Two weeks ago Ryan Baghded, 26, arrived in the occupied territories to help launch the Palestine Independent Media Center, the latest addition to an anarchic network of 80 low-budget, highly radical news Web sites. A silicon-based update of the underground rags of the 1960s, the collectively run IMCs offer unfiltered news reports by DIY photographers and journalists. Now, with the occupied territories engulfed in armed conflict, Baghded's mission has gotten a tad more complicated.

On April 4, as I talk to Baghded, he's holed up in a battle-scarred building in a refugee camp, ducking incoming bullets and wondering if he's ever going to get back to the Bay Area.

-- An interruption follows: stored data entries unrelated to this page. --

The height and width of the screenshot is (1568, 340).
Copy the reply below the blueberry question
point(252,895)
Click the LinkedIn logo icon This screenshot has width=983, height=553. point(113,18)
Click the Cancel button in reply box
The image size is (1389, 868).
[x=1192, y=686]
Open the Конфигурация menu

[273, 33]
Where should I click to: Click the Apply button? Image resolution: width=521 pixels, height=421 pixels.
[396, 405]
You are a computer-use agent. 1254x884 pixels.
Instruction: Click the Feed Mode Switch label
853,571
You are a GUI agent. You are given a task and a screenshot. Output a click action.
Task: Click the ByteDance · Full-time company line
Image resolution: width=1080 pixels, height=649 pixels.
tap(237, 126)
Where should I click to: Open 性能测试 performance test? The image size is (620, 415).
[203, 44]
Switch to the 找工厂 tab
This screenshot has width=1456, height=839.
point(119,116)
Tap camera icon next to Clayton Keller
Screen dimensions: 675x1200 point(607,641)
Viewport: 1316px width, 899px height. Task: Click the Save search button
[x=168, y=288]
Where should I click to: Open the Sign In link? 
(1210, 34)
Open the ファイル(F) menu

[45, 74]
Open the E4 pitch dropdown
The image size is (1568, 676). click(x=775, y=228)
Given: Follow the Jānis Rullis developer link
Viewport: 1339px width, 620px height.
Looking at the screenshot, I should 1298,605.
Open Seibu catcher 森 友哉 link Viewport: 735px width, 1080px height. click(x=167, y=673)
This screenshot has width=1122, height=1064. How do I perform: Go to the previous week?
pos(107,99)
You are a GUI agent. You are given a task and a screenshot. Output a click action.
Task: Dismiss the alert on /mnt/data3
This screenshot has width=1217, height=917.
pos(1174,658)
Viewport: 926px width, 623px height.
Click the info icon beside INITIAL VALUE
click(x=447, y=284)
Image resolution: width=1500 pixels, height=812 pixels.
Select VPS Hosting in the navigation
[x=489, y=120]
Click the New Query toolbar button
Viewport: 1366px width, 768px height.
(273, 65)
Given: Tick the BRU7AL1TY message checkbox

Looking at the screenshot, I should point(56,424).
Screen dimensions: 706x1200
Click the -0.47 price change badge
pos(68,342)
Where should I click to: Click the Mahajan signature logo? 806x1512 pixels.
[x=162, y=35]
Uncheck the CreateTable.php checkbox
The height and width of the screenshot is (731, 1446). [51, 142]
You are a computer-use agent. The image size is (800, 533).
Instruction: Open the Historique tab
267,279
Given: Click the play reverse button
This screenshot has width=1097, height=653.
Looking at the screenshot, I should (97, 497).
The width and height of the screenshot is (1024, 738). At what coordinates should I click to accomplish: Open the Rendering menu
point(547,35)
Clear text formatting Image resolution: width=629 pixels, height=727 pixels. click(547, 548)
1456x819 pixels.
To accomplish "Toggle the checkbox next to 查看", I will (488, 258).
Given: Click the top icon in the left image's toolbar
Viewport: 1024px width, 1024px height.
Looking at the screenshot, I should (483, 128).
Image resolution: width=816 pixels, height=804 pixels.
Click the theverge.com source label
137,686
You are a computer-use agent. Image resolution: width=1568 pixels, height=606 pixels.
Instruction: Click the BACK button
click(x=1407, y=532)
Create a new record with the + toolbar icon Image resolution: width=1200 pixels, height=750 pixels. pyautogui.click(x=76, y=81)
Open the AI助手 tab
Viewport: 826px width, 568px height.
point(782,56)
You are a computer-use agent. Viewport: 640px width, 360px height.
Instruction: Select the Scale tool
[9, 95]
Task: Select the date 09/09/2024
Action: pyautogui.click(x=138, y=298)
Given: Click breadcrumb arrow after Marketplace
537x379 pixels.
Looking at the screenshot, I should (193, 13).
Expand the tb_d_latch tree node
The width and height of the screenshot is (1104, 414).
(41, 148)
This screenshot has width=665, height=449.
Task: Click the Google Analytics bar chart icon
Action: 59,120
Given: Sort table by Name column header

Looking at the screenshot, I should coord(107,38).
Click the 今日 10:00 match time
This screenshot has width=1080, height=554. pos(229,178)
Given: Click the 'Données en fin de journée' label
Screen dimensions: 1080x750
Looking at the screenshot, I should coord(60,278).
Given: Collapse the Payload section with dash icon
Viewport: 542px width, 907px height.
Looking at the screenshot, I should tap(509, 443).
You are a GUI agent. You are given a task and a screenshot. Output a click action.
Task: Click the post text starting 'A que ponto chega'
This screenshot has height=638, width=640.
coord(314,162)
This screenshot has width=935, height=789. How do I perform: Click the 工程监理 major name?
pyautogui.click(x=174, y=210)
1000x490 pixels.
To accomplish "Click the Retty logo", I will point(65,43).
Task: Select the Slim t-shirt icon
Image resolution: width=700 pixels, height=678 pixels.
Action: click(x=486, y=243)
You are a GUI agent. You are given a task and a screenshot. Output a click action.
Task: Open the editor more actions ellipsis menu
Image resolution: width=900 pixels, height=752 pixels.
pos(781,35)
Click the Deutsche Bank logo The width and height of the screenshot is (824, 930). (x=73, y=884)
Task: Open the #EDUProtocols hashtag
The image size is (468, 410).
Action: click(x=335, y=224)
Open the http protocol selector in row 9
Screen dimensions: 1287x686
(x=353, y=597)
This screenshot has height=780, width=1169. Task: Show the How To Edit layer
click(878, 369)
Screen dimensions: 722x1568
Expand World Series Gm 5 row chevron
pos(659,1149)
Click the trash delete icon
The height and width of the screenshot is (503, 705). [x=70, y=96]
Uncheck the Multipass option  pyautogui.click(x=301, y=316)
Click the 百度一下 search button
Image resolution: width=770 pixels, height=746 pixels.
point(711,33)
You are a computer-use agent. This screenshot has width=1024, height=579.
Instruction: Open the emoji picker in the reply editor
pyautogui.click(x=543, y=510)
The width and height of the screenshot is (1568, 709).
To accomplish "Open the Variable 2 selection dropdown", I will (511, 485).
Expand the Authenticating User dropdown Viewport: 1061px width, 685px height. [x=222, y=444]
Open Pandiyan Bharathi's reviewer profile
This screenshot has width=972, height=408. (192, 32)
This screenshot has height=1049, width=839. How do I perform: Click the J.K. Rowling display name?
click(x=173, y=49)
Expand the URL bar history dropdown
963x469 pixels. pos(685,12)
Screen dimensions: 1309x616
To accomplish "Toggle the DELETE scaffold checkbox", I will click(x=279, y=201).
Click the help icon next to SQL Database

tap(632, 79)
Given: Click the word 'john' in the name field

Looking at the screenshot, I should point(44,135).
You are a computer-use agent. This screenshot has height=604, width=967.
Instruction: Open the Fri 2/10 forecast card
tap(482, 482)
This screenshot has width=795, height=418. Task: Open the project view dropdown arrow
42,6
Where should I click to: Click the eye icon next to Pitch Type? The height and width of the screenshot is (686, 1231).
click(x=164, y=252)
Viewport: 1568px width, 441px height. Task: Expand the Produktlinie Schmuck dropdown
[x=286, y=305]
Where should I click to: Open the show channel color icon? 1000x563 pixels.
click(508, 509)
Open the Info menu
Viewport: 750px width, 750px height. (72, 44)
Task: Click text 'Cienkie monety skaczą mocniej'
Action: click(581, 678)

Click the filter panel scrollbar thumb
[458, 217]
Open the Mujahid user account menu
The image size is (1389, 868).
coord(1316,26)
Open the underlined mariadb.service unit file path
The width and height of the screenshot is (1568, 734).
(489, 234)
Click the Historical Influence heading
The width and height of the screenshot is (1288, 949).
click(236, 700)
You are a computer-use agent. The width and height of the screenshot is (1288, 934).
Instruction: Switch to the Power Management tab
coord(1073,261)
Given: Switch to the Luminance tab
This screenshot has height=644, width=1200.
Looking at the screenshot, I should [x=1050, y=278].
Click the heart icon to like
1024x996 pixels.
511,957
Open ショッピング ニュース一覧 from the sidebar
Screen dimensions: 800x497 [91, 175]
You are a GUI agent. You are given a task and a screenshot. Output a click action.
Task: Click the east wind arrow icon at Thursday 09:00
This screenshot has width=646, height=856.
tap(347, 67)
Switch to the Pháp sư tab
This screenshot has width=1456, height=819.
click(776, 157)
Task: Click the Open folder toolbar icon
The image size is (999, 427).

A few days ago Baghded – in case you're wondering, it's a nom de plume – left the relatively safe confines of the Bethlehem-based media center to report from the front lines, covering the Israeli invasion of the West Bank town of Beit Jala. "We're at a social center called Ibda'a in the Deheishe refugee camp," he explains. "The IDF [Israeli Defense Forces] are coming by constantly, shooting at everything. They're shooting at houses, they're shooting at random buildings, they're shooting in the streets. We're located right next to a United Nations ambulance center; they're shooting at that."

Our foreign correspondent tells me that two Americans and about 30 Europeans, all of them reporters or activists, are stuck inside the bullet-pocked structure. Rations are running low.

"Across the street from us somewhere is an IDF sniper," he says. "He's continually firing into our building even though the IDF knows all the people here are journalists or foreign nationals. Yesterday we were up in the window with a corporate media journalist who had a real expensive camera, and they shot right at us. They're firing on our building 10 or 12 times a day. We're standing in a room, and the fucking window blows out; the bullets go through walls – so yeah, we're pretty fucking concerned."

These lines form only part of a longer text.